*EXERCISE A:* In the article on water jets in New York City schools, who led the study?
*EXERCISE B:* List every measure that the article on water jets in New York City schools groups together as a low-cost approach to improving children's health habits.

** SOURCE EXTRACT follows **

New York City public elementary and middle schools recently undertook a study to assess the impact of installing water jets (electrically cooled, large clear jugs with a push lever for fast dispensing) on student health outcomes, and the results were quite encouraging.
The study found statistically significant decreases in student BMI measures and in the rates of students who were overweight. There was also a 12.3 decrease in the number of all types of milk half-pints purchased per student per year, primarily chocolate milk.
The study was led by Brian Elbel, as associate professor of population health and health policy at New York University School of Medicine and his colleagues. Elbel believes that that the water jets were successful because they were placed in easily accessible areas of the school, and cups were provided with the machines, making it easier for students to consume the water.
It’s worth noting that the study looked at whether a school had purchased a water jet machine; it did not track how much students used them. However, in previous studies conducted by Elbel, he noted that such machines led to a threefold increase in water consumption.
Placing water coolers in schools, along with promoting daily exercise and proper nutrition, seems like an effective, low-cost cost approach to improving the health habits of children.
Who knew that something that has been a staple of the corporate work environment could have such a positive effect in academia. Perhaps we’ll soon be hearing stories about students hanging around the school water cooler.
And I’m sure their conversations will be as mature as the ones that take place in the business world.

** End of SOURCE EXTRACT **
** RECORDS SHOWN follows **

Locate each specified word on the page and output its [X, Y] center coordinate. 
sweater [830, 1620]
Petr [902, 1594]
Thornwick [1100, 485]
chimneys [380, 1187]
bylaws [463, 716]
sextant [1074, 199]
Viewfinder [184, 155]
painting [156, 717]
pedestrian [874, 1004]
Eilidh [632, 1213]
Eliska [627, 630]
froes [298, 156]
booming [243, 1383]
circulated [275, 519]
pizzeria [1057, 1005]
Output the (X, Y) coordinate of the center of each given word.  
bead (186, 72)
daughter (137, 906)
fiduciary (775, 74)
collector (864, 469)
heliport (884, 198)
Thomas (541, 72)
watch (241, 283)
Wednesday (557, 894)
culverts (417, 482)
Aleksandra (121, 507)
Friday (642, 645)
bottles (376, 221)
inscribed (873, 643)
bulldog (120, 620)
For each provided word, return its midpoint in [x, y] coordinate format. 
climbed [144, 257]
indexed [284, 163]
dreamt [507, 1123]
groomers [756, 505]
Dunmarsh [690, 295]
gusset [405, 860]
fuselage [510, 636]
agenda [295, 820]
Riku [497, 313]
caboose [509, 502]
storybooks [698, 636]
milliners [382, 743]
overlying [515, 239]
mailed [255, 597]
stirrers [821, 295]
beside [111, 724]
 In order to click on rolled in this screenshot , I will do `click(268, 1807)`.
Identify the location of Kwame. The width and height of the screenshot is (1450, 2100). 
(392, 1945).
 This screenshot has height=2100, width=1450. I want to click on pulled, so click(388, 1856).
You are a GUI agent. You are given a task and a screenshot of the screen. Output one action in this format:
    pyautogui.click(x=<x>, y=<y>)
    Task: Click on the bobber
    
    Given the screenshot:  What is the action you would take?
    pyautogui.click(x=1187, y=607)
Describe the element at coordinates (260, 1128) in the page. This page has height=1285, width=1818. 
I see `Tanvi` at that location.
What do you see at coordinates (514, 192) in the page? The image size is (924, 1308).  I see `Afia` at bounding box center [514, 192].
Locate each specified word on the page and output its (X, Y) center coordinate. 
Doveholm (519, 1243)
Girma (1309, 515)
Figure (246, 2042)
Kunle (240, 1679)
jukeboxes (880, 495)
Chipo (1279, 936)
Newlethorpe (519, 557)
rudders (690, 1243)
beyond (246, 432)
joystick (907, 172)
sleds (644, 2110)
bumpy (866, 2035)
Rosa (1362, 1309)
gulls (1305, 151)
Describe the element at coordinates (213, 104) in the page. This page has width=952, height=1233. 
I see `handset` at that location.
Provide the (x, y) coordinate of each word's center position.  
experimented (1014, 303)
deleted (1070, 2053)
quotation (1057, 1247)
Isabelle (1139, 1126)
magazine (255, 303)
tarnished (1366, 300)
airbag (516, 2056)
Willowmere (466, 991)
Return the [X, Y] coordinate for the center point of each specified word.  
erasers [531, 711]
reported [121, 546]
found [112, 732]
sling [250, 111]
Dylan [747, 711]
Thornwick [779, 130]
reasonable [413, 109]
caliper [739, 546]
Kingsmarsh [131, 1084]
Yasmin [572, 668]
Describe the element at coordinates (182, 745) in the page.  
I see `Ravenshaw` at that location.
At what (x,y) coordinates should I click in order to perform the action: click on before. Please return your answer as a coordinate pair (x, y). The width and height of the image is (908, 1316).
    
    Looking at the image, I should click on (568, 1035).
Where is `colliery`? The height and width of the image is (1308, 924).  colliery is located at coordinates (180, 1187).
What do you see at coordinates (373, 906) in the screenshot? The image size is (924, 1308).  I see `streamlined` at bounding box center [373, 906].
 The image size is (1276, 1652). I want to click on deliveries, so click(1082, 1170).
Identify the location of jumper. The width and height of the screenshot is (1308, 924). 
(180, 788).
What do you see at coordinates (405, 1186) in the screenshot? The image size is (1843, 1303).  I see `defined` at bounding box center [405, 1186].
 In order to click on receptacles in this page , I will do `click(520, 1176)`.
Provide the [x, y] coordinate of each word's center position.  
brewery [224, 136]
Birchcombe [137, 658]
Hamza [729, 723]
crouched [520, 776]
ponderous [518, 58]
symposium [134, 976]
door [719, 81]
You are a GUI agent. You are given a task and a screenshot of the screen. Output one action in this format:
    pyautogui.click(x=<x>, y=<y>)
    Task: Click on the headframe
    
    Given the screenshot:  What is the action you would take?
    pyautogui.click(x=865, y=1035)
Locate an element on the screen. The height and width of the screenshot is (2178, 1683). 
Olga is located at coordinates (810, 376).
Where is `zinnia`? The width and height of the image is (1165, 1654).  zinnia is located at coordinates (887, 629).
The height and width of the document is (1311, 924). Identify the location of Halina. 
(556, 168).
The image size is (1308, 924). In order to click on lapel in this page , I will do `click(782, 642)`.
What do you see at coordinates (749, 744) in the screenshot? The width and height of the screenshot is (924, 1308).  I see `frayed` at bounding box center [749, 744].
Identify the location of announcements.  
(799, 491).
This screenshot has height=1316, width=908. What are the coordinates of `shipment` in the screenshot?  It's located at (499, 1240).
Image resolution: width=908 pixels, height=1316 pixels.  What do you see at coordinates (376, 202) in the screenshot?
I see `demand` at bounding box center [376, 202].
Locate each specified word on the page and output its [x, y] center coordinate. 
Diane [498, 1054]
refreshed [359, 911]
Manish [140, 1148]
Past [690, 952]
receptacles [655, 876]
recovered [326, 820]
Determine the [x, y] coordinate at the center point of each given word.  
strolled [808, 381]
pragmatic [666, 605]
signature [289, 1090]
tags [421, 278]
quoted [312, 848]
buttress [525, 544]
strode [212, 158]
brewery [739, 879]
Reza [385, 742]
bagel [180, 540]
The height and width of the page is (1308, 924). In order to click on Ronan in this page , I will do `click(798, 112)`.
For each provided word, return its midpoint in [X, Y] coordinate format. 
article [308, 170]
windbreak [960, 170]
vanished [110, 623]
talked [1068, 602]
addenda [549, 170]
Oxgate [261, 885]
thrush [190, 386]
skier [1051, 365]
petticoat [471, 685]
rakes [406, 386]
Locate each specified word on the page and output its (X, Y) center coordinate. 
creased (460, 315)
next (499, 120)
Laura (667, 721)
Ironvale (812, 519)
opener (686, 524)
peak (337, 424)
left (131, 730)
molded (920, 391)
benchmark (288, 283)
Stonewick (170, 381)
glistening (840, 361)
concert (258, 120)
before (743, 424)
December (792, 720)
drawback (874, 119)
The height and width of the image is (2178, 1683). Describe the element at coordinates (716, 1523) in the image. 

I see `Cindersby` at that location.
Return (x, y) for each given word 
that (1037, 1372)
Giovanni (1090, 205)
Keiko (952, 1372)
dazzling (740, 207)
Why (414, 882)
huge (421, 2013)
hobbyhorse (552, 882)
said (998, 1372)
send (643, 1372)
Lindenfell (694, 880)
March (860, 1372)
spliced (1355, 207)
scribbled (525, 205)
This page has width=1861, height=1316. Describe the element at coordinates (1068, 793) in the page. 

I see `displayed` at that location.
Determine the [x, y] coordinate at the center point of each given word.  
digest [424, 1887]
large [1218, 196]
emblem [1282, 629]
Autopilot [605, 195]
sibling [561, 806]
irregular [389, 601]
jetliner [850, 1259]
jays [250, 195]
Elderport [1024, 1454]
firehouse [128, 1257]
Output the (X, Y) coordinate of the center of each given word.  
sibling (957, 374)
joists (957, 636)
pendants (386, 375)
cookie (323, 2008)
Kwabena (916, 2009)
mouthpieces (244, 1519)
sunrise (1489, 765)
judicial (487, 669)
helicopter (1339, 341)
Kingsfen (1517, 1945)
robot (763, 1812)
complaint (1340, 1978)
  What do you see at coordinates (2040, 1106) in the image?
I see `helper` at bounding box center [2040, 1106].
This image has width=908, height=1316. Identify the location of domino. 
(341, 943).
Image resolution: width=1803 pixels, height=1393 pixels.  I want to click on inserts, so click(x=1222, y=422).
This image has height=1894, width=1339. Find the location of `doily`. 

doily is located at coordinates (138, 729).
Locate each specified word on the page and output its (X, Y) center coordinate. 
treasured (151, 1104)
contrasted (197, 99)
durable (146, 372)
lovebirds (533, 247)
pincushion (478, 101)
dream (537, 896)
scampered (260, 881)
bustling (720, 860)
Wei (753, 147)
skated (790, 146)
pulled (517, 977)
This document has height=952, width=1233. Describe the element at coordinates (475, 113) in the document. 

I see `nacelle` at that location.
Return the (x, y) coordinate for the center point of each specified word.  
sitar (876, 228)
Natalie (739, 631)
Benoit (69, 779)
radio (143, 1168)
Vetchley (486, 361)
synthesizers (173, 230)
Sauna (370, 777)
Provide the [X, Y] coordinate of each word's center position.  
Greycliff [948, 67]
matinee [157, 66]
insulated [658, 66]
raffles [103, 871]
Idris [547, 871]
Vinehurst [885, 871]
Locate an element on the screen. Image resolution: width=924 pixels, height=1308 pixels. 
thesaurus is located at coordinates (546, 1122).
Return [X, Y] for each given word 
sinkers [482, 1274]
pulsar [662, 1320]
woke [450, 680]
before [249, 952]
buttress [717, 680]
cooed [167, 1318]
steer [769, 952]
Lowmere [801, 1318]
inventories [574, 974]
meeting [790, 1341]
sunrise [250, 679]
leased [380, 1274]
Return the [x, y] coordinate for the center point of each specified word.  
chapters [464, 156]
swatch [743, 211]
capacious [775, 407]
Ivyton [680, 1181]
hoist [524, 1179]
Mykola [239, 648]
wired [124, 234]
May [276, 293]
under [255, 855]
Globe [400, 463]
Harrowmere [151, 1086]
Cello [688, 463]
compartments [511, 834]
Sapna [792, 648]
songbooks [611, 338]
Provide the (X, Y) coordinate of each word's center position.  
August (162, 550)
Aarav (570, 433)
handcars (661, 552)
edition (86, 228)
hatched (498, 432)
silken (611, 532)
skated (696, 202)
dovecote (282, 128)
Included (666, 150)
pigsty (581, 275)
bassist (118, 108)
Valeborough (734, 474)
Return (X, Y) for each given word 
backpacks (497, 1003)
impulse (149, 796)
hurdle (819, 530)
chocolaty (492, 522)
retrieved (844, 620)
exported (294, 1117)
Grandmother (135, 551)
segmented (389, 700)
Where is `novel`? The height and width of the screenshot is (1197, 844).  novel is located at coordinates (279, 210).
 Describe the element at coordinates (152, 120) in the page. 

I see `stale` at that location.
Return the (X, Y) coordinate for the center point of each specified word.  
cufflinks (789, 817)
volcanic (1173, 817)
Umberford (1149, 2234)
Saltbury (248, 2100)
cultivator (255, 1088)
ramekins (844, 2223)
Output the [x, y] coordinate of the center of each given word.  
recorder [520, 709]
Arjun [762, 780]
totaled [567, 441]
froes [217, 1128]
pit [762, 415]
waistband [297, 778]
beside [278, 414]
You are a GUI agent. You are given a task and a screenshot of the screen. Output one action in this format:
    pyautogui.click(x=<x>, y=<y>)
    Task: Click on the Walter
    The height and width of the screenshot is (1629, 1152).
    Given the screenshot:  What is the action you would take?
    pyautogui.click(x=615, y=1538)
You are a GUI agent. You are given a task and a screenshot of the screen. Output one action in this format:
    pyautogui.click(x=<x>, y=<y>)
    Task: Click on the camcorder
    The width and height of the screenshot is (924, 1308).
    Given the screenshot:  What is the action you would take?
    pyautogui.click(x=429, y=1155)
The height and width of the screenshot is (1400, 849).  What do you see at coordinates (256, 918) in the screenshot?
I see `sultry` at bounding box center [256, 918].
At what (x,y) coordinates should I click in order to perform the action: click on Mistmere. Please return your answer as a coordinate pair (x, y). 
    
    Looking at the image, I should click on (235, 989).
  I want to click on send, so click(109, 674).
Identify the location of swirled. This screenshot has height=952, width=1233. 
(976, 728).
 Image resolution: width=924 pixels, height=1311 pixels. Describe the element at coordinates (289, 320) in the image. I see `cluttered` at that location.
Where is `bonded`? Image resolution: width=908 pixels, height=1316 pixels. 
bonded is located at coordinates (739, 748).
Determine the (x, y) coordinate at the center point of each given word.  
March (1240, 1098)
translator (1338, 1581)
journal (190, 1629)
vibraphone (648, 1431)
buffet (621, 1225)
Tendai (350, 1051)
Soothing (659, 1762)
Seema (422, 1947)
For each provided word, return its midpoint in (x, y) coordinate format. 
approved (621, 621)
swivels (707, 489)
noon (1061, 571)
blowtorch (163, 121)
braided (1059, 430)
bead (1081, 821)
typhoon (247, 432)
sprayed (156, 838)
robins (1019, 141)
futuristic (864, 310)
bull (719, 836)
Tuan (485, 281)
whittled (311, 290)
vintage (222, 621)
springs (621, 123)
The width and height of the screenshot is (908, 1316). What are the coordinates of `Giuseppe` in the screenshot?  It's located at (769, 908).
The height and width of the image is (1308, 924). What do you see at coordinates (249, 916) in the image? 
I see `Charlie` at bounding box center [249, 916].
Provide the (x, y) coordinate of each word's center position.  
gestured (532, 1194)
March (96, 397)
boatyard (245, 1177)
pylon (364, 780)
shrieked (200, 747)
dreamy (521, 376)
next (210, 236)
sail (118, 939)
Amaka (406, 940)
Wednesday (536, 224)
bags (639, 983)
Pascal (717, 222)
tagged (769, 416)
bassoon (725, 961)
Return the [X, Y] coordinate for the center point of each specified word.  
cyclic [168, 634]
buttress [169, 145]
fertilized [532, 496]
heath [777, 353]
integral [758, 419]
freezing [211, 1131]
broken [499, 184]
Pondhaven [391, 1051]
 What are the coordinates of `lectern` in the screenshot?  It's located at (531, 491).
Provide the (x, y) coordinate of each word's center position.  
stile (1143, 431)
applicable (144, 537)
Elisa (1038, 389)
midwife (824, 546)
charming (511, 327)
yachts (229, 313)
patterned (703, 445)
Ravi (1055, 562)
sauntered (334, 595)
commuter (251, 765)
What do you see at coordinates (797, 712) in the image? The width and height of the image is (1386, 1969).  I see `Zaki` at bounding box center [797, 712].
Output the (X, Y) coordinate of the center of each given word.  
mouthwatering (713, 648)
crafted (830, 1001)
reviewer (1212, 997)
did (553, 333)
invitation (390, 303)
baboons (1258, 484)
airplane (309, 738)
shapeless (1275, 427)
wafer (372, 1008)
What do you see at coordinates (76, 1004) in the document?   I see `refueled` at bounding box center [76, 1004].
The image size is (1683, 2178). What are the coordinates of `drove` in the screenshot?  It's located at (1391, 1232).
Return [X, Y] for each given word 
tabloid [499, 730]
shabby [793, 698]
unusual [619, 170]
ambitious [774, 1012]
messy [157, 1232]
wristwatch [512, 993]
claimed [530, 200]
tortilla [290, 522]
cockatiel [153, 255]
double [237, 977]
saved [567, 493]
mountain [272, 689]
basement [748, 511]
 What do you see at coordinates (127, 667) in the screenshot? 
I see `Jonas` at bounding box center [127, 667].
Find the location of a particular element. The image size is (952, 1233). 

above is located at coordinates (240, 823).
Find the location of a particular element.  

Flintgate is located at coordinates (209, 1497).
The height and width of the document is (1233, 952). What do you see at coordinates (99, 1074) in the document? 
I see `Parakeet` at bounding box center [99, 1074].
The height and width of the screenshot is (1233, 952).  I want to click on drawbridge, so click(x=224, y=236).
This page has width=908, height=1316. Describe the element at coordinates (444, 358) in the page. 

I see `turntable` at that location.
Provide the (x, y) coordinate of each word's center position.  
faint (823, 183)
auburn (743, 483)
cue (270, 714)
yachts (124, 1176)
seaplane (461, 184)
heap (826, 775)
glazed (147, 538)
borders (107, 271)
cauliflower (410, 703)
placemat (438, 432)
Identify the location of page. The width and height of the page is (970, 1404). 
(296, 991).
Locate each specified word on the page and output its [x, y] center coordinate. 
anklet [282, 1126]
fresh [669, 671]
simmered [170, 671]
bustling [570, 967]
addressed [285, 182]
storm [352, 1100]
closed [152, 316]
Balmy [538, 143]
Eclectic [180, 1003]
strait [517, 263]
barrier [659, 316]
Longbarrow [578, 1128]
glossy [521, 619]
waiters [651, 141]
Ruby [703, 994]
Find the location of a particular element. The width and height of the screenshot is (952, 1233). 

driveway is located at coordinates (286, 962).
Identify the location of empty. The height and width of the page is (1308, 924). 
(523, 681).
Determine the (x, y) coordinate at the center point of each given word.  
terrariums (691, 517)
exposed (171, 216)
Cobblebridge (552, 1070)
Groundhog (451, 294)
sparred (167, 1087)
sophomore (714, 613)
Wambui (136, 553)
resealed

** End of RECORDS SHOWN **

*WRITTEN RESPONSE A:* Brian Elbel, an associate professor of population health and health policy at New York University School of Medicine, led the study with his colleagues.

*WRITTEN RESPONSE B:*
Placing water coolers in schools
Promoting daily exercise
Promoting proper nutrition